TASK DATA:
=-=-=

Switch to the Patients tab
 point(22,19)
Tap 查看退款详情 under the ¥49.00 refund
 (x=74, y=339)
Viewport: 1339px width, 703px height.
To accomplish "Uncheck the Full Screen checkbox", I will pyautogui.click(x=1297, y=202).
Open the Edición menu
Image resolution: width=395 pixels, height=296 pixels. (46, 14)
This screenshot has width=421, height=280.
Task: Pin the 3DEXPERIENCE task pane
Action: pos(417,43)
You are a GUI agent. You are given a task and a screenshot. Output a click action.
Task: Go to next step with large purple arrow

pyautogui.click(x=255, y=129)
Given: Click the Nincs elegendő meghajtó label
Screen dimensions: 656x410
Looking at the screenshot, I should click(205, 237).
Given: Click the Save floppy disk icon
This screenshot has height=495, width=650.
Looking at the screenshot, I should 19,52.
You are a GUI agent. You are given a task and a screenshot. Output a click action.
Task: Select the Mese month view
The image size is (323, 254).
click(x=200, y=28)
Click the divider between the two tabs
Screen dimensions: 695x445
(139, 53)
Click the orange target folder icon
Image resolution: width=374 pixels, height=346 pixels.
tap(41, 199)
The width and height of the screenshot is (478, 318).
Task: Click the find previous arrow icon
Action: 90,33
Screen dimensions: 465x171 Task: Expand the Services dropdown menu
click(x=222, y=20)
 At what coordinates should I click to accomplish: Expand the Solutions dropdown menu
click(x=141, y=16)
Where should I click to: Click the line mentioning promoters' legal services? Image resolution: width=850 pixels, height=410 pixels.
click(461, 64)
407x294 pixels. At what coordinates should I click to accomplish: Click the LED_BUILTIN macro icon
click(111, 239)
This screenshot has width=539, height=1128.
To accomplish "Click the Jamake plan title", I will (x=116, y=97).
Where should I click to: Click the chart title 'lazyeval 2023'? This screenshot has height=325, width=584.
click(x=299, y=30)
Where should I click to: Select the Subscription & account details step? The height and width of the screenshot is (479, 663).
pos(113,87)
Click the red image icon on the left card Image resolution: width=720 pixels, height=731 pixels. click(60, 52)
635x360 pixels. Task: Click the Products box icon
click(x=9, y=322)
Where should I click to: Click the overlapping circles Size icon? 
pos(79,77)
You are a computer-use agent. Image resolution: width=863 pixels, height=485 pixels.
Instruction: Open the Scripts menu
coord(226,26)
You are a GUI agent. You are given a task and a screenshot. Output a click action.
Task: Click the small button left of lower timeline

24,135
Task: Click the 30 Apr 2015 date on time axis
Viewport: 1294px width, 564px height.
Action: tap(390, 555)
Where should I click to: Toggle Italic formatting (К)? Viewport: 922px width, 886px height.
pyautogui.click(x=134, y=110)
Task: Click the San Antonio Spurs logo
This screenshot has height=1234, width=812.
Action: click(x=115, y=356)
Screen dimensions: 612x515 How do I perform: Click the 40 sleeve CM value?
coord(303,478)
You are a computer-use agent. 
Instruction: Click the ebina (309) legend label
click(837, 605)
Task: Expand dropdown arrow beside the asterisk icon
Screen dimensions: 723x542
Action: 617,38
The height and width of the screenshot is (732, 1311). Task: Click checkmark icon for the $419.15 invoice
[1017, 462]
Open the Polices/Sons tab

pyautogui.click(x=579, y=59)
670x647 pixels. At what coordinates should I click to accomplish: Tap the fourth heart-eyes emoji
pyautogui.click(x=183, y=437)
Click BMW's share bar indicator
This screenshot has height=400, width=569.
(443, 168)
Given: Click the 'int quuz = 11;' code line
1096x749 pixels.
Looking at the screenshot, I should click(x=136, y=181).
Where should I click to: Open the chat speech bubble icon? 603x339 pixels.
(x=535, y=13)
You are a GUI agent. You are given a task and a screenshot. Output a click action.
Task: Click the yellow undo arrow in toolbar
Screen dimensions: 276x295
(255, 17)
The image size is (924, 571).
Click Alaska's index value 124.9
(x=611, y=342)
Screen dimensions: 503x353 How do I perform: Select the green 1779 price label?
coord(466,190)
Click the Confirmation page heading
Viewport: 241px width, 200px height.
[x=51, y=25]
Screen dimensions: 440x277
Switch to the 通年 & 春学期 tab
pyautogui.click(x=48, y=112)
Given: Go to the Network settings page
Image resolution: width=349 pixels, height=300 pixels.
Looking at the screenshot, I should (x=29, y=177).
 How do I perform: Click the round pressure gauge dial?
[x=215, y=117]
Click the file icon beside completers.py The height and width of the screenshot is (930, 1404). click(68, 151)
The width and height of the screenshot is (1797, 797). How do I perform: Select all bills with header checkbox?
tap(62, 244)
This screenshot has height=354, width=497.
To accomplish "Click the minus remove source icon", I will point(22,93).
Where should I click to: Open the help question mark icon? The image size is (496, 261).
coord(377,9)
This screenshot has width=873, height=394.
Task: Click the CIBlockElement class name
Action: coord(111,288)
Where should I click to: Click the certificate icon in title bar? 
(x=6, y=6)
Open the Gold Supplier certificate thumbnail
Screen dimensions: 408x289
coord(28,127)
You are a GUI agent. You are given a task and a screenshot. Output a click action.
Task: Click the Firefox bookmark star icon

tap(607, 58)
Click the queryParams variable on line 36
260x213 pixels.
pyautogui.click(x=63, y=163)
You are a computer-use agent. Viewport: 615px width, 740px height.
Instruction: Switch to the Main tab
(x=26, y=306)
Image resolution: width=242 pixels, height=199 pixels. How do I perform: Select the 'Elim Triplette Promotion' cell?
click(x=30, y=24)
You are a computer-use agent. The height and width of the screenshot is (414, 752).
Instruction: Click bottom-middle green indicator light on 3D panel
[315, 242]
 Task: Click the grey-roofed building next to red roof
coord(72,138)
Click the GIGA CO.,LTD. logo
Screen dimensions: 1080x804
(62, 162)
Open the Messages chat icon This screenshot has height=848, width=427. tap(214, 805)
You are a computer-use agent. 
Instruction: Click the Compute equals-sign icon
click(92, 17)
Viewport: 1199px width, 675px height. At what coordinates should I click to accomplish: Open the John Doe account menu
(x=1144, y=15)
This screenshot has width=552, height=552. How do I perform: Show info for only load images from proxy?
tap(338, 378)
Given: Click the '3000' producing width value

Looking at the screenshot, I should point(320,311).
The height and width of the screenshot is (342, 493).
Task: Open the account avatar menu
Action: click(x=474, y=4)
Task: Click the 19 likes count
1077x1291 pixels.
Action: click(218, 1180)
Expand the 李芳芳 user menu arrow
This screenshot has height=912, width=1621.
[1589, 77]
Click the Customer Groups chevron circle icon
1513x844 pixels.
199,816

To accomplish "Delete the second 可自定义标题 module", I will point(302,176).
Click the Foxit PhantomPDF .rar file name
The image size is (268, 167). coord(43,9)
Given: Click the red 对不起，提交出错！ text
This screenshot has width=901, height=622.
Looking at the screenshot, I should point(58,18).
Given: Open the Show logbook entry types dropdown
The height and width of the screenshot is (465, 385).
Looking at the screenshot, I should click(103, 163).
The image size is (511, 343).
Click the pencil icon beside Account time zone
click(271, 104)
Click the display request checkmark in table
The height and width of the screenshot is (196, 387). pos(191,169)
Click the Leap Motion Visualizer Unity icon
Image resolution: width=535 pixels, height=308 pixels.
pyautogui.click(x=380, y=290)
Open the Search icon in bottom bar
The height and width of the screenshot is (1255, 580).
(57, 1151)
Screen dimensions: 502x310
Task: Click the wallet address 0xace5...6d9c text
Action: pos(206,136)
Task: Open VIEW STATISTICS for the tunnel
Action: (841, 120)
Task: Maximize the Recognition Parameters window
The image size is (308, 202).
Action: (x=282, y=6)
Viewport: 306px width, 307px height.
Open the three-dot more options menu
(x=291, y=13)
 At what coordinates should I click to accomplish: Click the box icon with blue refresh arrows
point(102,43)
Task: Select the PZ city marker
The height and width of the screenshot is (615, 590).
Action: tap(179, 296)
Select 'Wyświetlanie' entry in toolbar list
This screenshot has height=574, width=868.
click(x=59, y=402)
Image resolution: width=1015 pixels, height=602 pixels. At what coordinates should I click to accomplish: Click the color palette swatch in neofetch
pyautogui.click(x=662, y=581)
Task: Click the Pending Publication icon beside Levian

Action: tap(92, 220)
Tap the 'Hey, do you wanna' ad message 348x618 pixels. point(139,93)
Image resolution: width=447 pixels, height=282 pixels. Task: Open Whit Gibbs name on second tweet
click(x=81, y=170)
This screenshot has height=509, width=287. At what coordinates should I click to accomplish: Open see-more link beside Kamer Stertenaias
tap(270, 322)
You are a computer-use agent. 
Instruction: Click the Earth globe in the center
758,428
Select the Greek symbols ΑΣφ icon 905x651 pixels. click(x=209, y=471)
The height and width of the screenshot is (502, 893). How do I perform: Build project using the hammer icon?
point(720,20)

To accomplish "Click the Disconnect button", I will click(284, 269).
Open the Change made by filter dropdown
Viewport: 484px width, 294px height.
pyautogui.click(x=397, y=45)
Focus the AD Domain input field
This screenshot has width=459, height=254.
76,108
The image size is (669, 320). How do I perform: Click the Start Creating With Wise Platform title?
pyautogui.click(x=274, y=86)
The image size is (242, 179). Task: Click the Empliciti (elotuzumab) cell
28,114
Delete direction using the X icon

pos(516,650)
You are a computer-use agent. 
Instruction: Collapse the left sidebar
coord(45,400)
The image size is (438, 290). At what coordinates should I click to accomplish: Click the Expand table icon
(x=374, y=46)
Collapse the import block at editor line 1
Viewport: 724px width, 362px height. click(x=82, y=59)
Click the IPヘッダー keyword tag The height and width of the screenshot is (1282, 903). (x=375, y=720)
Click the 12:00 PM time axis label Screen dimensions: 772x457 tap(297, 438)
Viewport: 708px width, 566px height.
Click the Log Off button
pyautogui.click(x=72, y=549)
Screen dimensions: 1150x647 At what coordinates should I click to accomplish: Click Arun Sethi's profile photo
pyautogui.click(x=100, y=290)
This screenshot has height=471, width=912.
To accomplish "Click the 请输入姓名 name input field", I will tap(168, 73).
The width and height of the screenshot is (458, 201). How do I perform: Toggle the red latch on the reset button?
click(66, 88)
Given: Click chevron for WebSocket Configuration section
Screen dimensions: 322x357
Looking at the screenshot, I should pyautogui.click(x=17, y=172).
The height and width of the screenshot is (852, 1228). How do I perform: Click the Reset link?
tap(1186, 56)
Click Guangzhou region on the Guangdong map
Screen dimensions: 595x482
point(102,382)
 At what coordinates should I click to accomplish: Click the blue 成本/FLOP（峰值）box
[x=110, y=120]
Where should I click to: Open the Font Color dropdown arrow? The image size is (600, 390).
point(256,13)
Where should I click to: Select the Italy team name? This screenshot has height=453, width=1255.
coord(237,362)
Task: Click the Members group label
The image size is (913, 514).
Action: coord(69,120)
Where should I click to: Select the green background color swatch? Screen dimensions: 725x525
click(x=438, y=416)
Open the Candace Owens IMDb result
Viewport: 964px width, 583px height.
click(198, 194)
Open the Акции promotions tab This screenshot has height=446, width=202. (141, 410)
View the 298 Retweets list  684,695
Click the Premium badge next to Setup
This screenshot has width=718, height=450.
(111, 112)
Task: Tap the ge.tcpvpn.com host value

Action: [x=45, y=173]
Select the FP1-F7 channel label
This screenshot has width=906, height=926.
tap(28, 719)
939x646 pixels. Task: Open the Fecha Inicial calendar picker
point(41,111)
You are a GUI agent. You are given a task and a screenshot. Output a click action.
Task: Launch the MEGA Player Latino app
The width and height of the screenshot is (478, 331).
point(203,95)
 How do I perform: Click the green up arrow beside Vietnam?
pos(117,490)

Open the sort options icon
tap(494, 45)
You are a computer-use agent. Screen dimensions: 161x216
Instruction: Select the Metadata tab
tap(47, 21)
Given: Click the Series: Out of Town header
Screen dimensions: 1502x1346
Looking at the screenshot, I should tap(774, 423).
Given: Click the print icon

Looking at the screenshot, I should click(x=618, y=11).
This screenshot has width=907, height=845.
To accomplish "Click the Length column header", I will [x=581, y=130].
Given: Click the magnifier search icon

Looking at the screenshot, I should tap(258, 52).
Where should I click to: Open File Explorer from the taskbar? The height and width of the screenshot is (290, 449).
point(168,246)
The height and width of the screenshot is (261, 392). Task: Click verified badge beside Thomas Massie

=-=-=

WHAT YOU ARE ASKED TO DO:
Return each line of the listing that holds the string "will".

SOLUTION TO THIS TASK:
To accomplish "Uncheck the Full Screen checkbox", I will pyautogui.click(x=1297, y=202).
To accomplish "Click the Jamake plan title", I will (x=116, y=97).
To accomplish "Click the minus remove source icon", I will point(22,93).
To accomplish "Delete the second 可自定义标题 module", I will point(302,176).
To accomplish "Click the Disconnect button", I will click(284, 269).
To accomplish "Click the 请输入姓名 name input field", I will tap(168, 73).
To accomplish "Click the Length column header", I will [x=581, y=130].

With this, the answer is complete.